Ohio Bureau of Criminal Investigation Celebrates A Century of Excellence and Advancement



 

(LONDON, Ohio) — Ohio Attorney General Dave Yost today congratulated the Ohio Bureau of Criminal Investigation on 100 years of excellence in service for local law enforcement.

“BCI has become a powerhouse of forensic science while still serving its original mission as the database of Ohio’s criminal records and more,” Yost said. “With expertise and impartialness, BCI operates as a team and a team player – providing forensic, identification and investigatory resources to local law enforcement across Ohio each moment of every day.”

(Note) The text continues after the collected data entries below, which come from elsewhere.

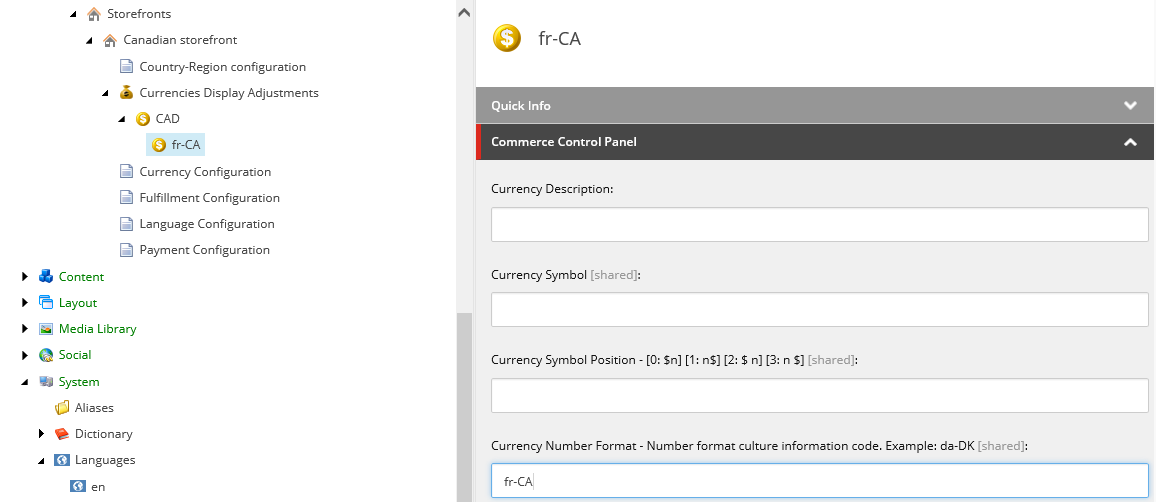Click the Aliases folder icon
The width and height of the screenshot is (1156, 502).
62,408
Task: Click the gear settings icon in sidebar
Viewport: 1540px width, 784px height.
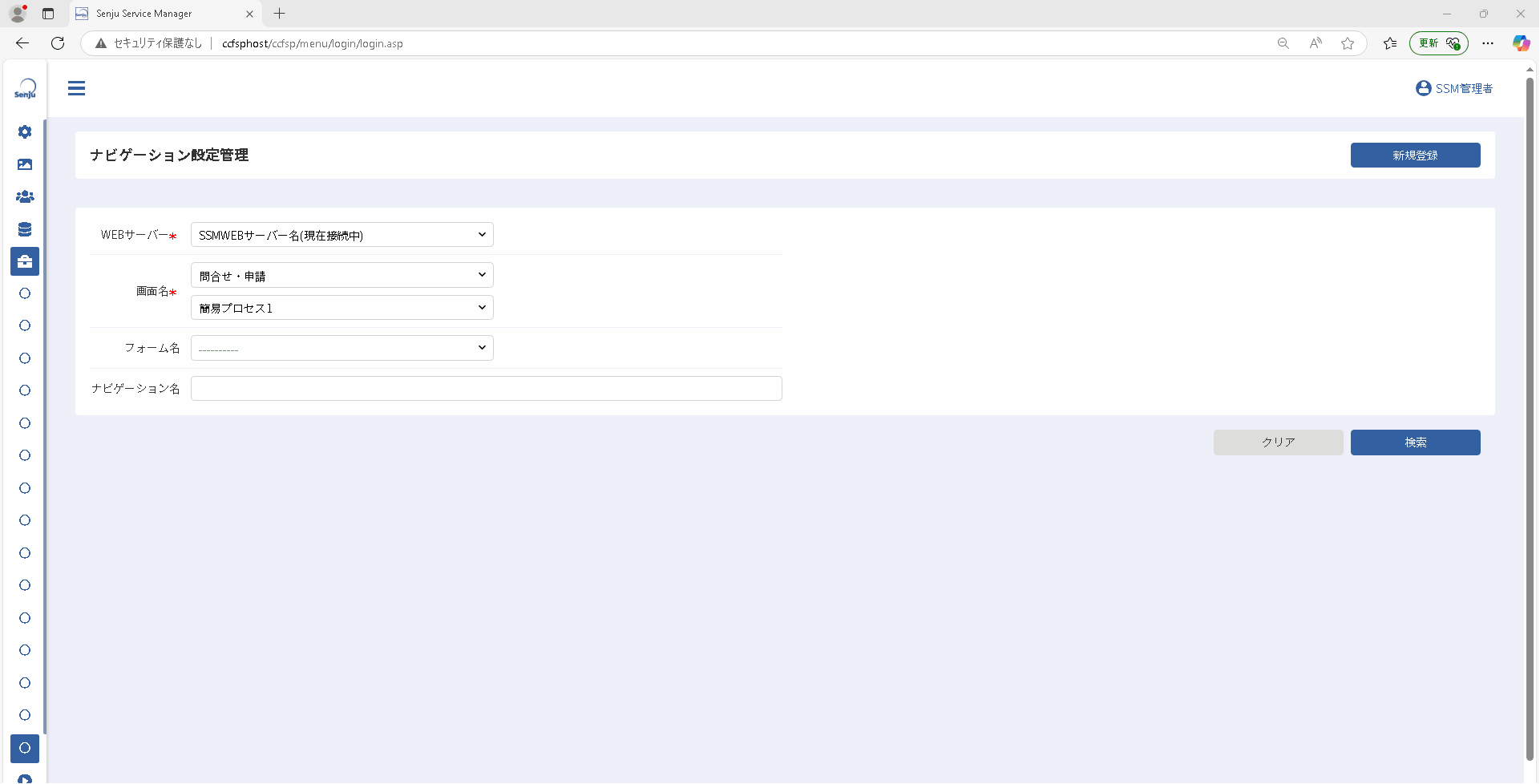Action: point(25,131)
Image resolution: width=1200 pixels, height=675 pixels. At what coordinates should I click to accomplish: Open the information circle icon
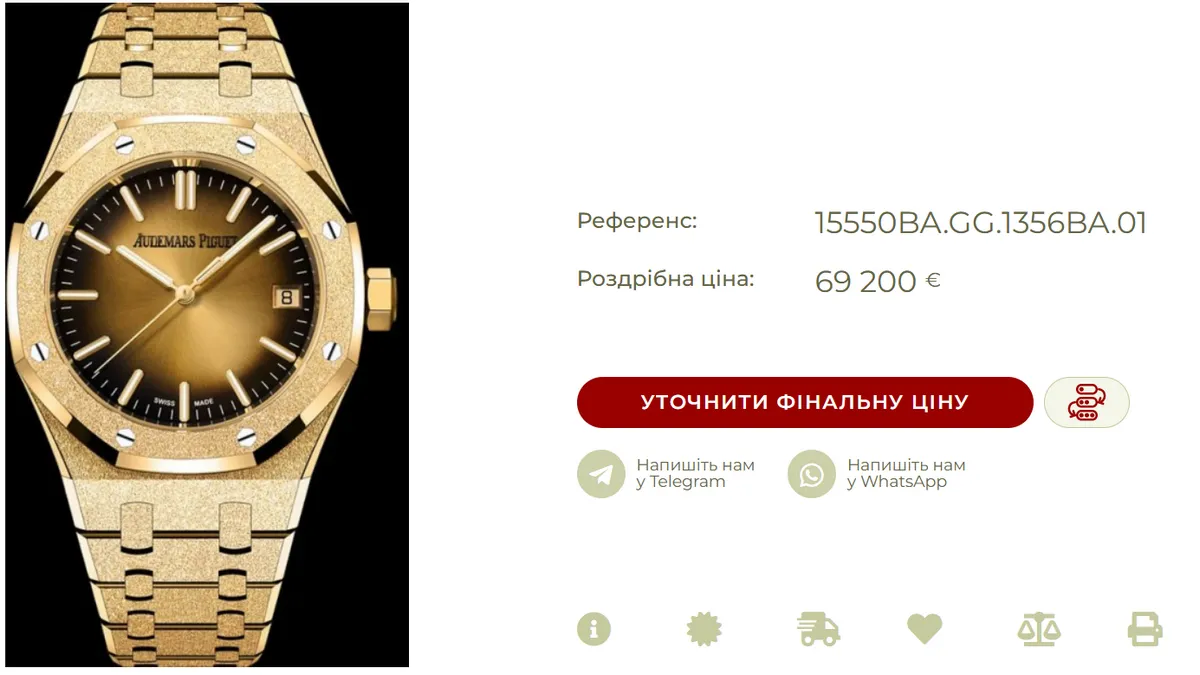[594, 629]
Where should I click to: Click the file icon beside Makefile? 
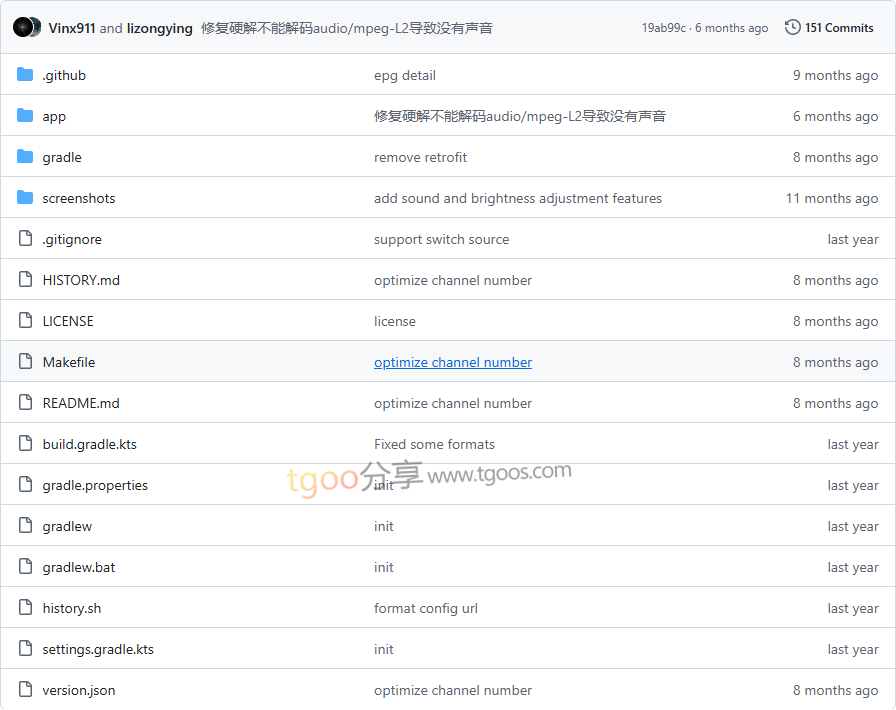point(25,362)
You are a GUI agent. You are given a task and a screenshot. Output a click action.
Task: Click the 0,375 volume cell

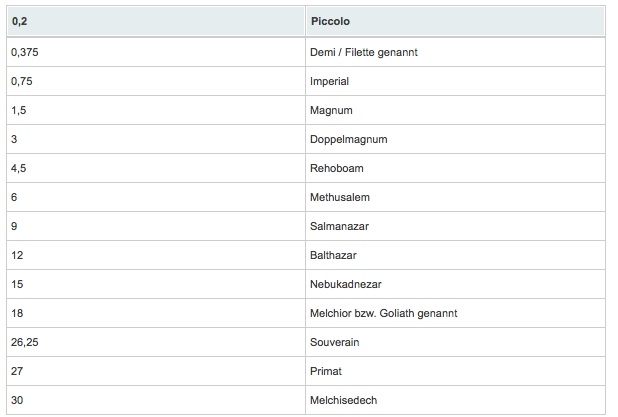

The state legislature created the Bureau of Criminal Identification as a record-keeping agency within the then-Department of Public Welfare in 1921. Housed in the Ohio Penitentiary in Columbus, BCI began as a modest records-keeping agency. Advancements in technology and a growing need for centralized law enforcement support spurred BCI’s growth into the state’s crime lab and a leading resource for special investigations. BCI became part of the Attorney General’s Office in 1963.

Today, BCI is known for its role as Ohio’s central repository for criminal records, cutting-edge forensic criminal laboratory and provider of specialized investigative services to local law enforcement. 

During simultaneous ceremonies held today at BCI office locations in London, Richfield and Bowling Green, BCI employees were honored with resolutions from the Ohio General Assembly.

The centennial celebration included a look at the initiatives driving BCI’s current success. In BCI’s laboratories, forensic scientists are utilizing familial DNA testing, massively parallel sequencing, mitochondrial DNA testing and genetic genealogy. BCI’s record-keepers have instituted significant upgrades to the Ohio Law Enforcement Gateway system and its Ohio Biometric Identification System, which serve as critical infrastructure for law enforcement across the state. New approaches have been employed to investigate officer-involved critical incidents, cold case homicides and missing persons cases.     

“As I congratulate BCI on its first century, I’m excited by the prospects for its next 100 years,”  Yost said. “What additional feats of extraordinary justice will be performed as expertise and equipment advances?”